The nature of the offences committed

A wide variety of offences are represented in the literature. There is growing evidence that people with Asperger syndrome are more likely to commit fire-setting offences than people without the syndrome (Hare 1999; Siponmaa 2001; Mouridsen 2008). Both alcohol and drug misuse (Schwartz-Watts 2005) and drug offences (Allen 2007) have been reported in this population, although substance use is comparatively rare (Murphy 2003; Woodbury-Smith 2006; Mouridsen 2008). Epidemiological studies indicate that people with Asperger syndrome do commit sexual offences (Hare 1999; Murphy 2003), but there is evidence that the rates of sexual offending in general (Hare 1999), and of child sex offences in particular (Elvish 2007), are lower among offenders with autism-spectrum disorders.

As regards violent offences, (self-)reported violence in a community sample was more common among those with Asperger syndrome (although this result was not statistically significant) (Woodbury-Smith 2006), and there is evidence that offenders with autism-spectrum disorders are more likely to have previous convictions for assault (Elvish 2007). Similar rates of violent offending by patients with autism-spectrum disorders have been reported in high secure units in England (Hare 1999). However, a subsequent study in Broadmoor Hospital found that patients with Asperger syndrome had comparatively lower violence ratings for their index offence than did other patients (Murphy 2003).

Characteristics of offenders

A number of factors may mediate offending in people with Asperger syndrome (Box 1) and some of these are considered below.

BOX 1 Factors that may mediate offending in Asperger syndrome

  1. General factors:

    poor educational achievement


    aggressive behaviour



  2. Substance misuse is rare

  3. Social exclusion

  4. Late diagnosis

  5. Comorbid psychiatric conditions:

    conduct disorder

    antisocial personality disorder


    affective disorders (e.g. bipolar affective disorder, depression)

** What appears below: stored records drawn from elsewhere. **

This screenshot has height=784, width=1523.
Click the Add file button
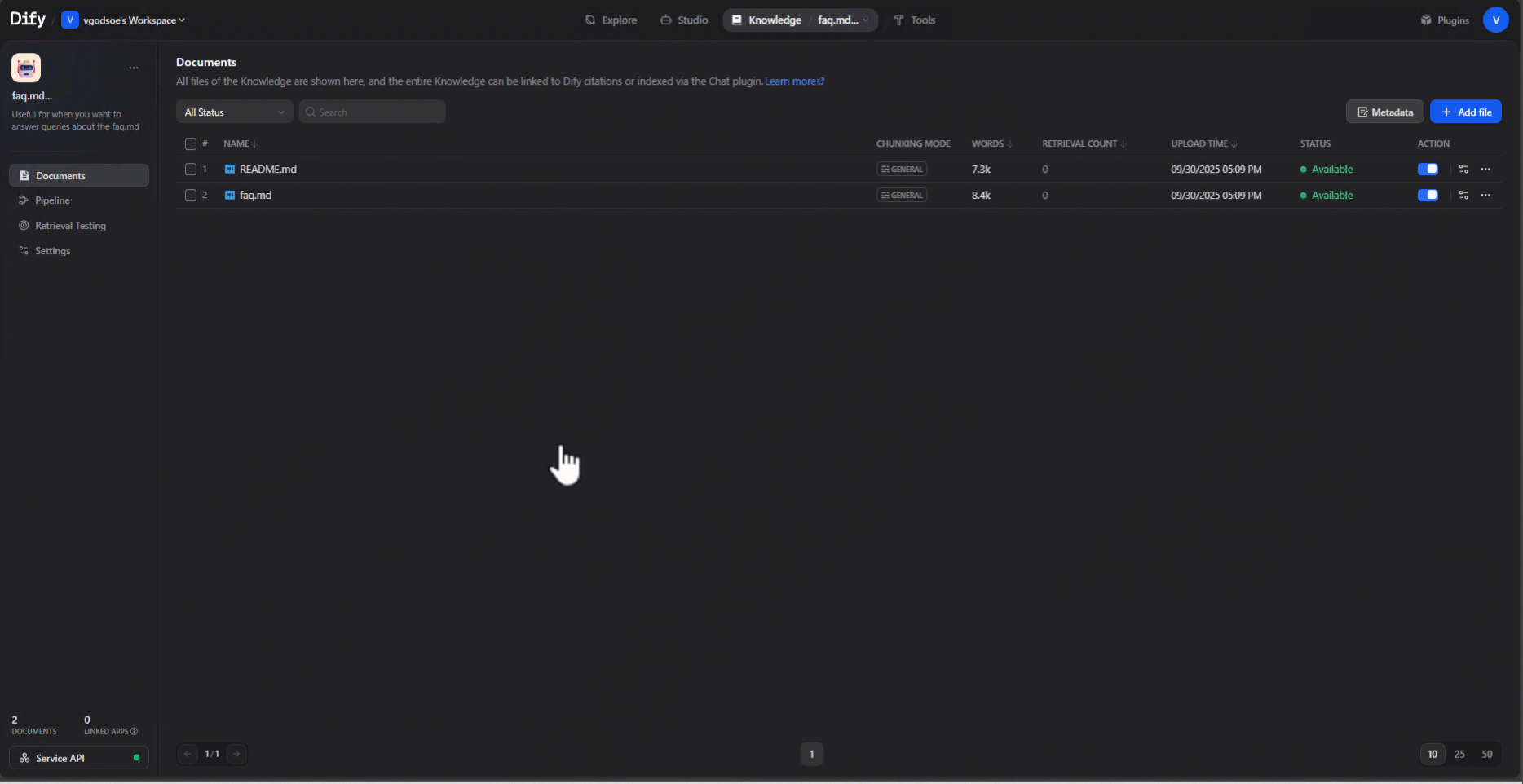[1465, 112]
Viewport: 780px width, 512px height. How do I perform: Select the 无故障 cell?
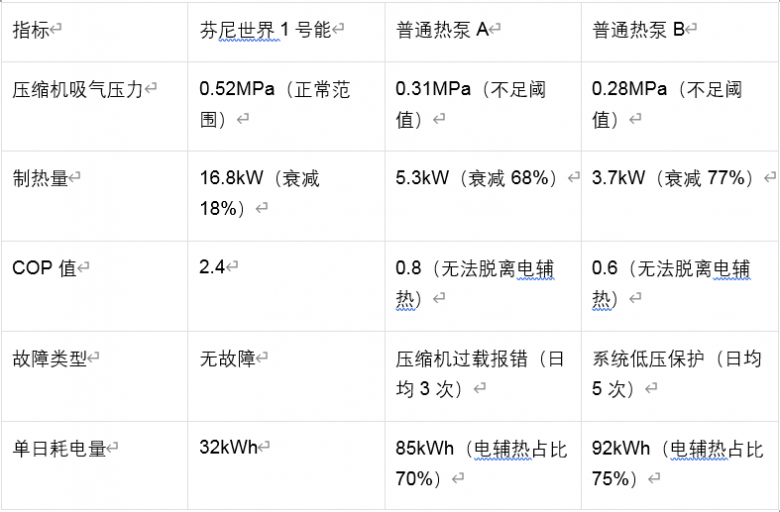pyautogui.click(x=228, y=359)
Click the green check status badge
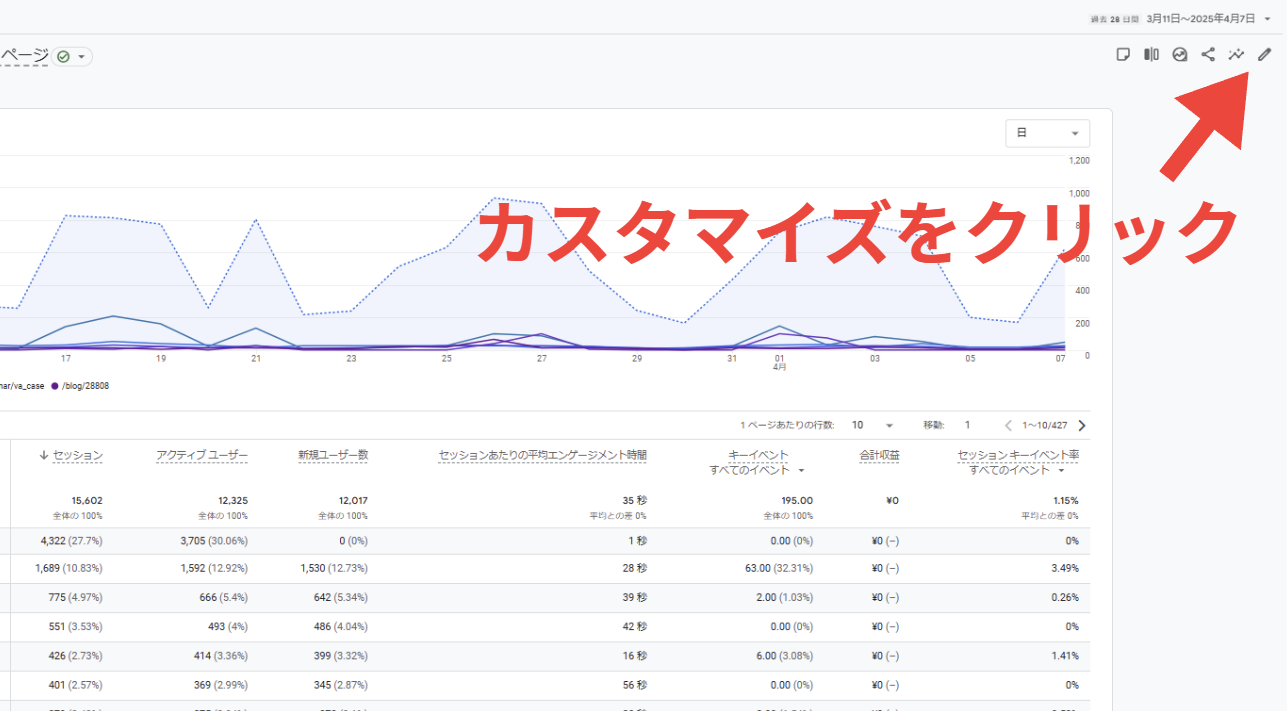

    attention-deficit hyperactivity disorder

  6. Neuropsychological impairment

  7. Circumscribed interests


As would be expected, the majority of offenders are men, although little is known about their socioeconomic status or ethnicity. Factors associated with the risk of offending in the general population, such as poor educational achievement, truancy, aggressive behaviour, hyperactivity/impulsivity and inattention (Woodbury-Smith 2006), may all be relevant in Asperger syndrome as well. Social exclusion is not an unusual experience for people with autism-spectrum disorders, and for a small minority feelings of powerlessness and resentment resulting from marginalisation may lead to malicious acts (Woodbury-Smith 2006).

A number of studies (e.g. Hare 1999; Mouridsen 2008) indicate that women with autism-spectrum disorders are more prone to antisocial behaviour than are other women. Crocombe et al (2006) found that 6 out of 51 women (over 10%) in a high secure unit met ICD–10 criteria for an autism-spectrum disorder. The characteristics of female offenders with Asperger syndrome and the reasons for their apparent overrepresentation within criminal populations warrant further investigation.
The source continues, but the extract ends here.